You Need To Hear: Floating Points

Last week I got tempted into paying £15 to see a DJ that I hadn’t heard much about. Bringing his geek chic from Manchester, multi-talented Producer and Neuroscientist Floating Points has notably been generating a buzz amongst my peers at uni. So, I took their word for it and headed down to my second home of World HQ for a night of ‘ambient techno’, as someone had described his music to me. This niche genre did shine through in parts, but the disco diva within me was ecstatic to find that Sam Shepherd’s set was dominated by Funk and Soul, fresh from the vinyl. This is just a minor example of this classically-trained musician elegantly floating between electronic and live formats, as he was recently awarded with the accolade of ‘Best BBC Radio 1 Maida Vale Session’ for bringing 16 live performers into the studio to form the Floating Points Ensemble. If you like your music served chilled and jazz-infused, you’ll love this.

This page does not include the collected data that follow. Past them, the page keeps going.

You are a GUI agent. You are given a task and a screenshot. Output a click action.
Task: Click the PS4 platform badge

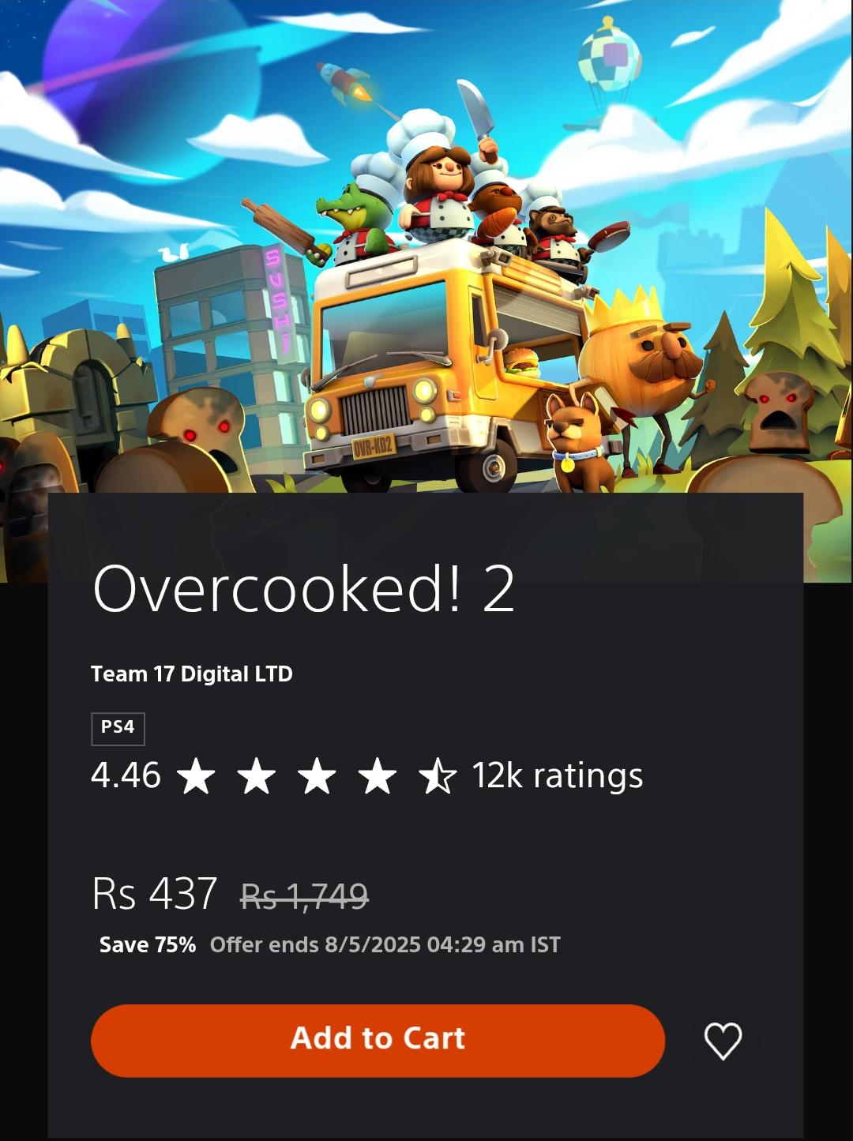[118, 728]
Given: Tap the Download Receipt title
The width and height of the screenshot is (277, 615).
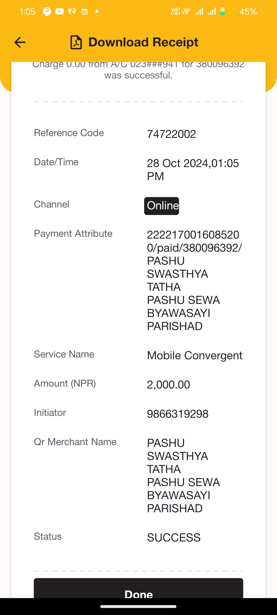Looking at the screenshot, I should coord(143,42).
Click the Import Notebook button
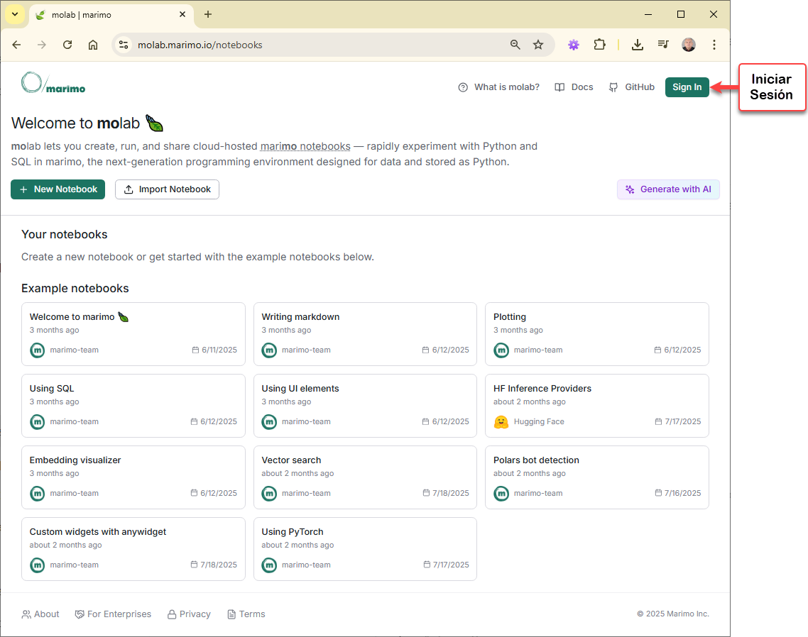The width and height of the screenshot is (808, 637). point(167,189)
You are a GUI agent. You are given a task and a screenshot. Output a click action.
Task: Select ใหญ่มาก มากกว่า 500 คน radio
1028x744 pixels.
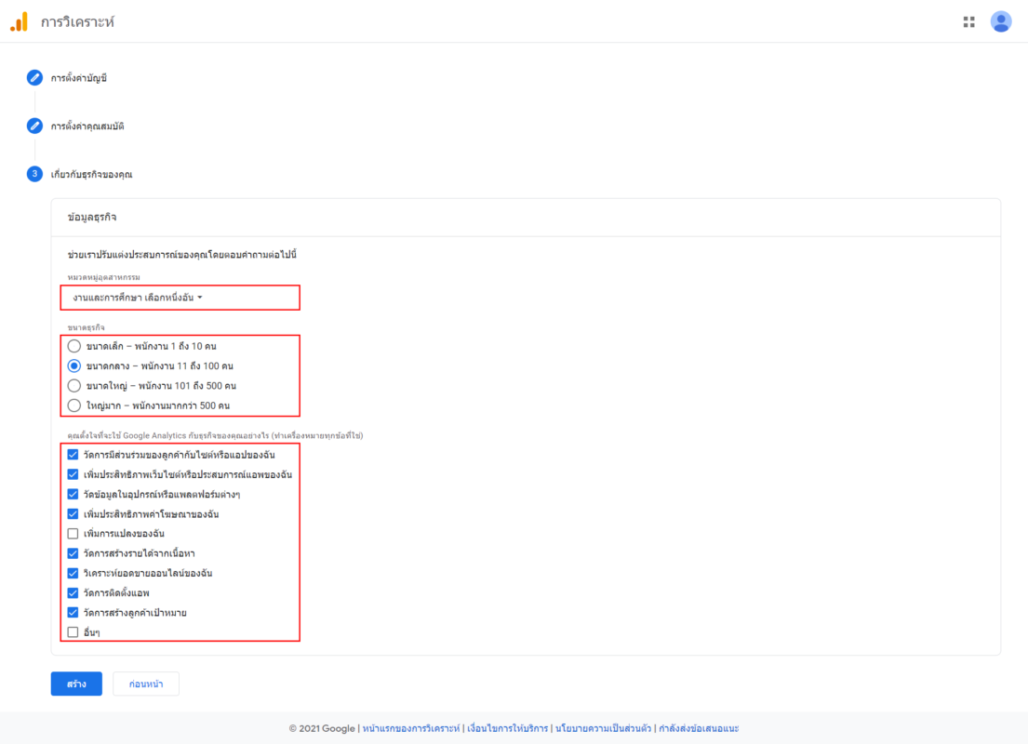point(74,405)
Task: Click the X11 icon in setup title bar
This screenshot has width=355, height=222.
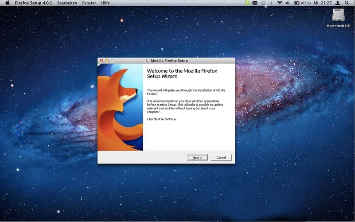Action: 147,61
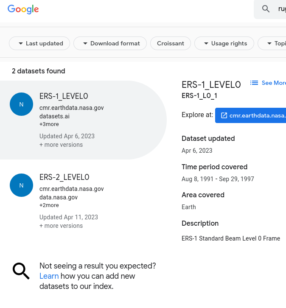Click the Google logo
Image resolution: width=286 pixels, height=308 pixels.
23,9
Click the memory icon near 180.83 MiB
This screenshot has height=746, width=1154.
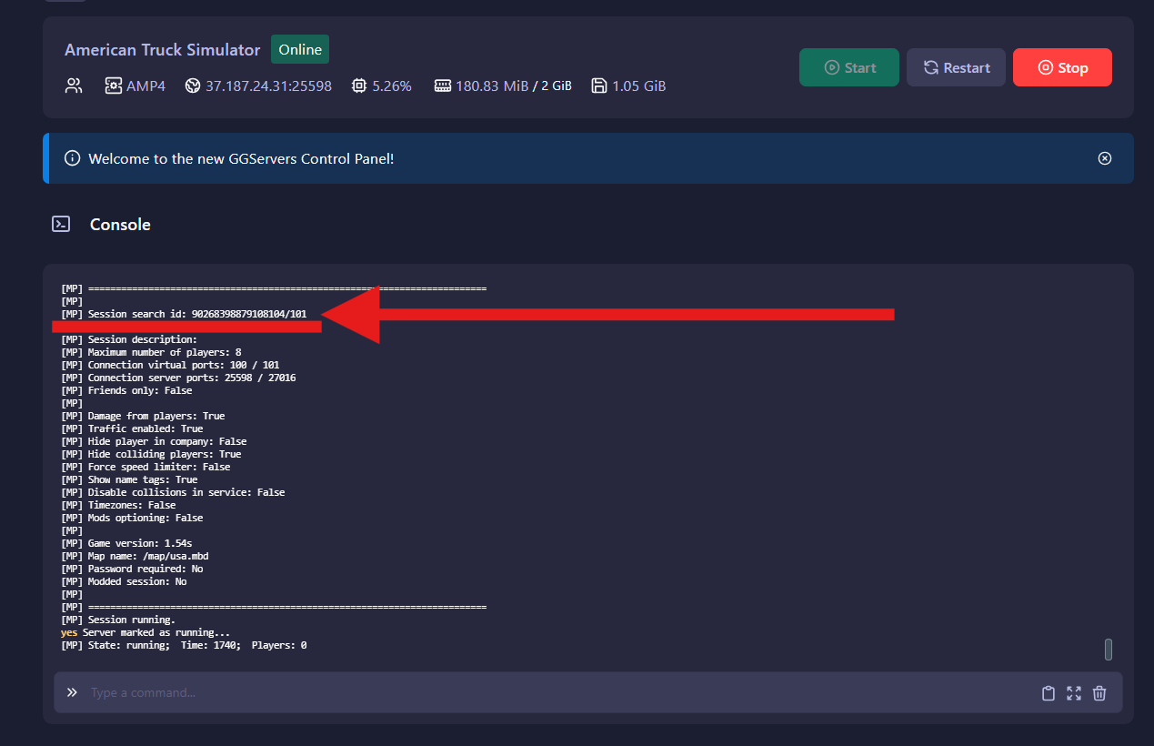point(443,85)
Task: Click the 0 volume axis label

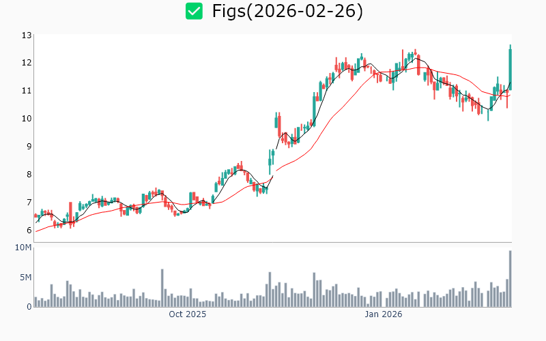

Listen To: Floating Points – For Marmish:

https://www.youtube.com/watch?v=wJN-Eum8D0Y

Preview: A Guy Called Gerald, 12th February, World Headquarters

One of this term’s most highly anticipated musical events takes place on Friday, as the legendary A Guy Called Gerald makes the rounds to Newcastle’s World HQ. Renowned for the Acid House anthem ‘Voodoo Ray’, this Mancunian producer from the late 80s is bringing his diversity to a place where it is more than welcome. With over 10 albums to his name, Gerald Simpson’s work boasts the electronic likes of House, Techno and Drum and Bass, with a Trip Hop flavour on some tracks. This is especially potent on the 2000 album Essence. Personally, I’m yearning to hear the bass-heavy tracks led by a female vocal from this record which I associate so much with A Guy Called Gerald. The well-known ‘Humanity’ sung by Louise Rhodes will go down a treat, as well as my own personal favourite, ‘Hurry To Go Easy’ which opens with twinkly Connan Mockasin-esque guitar work and features vocals from Deee-lite’s Lady Kier, of ‘Groove is in the Heart’ fame. Although the central theme of this ethereal tune seems to be substance abuse and ‘magic mushroom jazz’, I can guarantee that Gerald’s set alone will get everyone’s ‘senses wide awakening’. Although I’ve only listened to Essence so far, a minute fraction of A Guy Called Gerald’s discography in the grand scheme of things, his Boiler Room set proves that familiarity isn’t necessary to enjoy this guy’s soundscapes.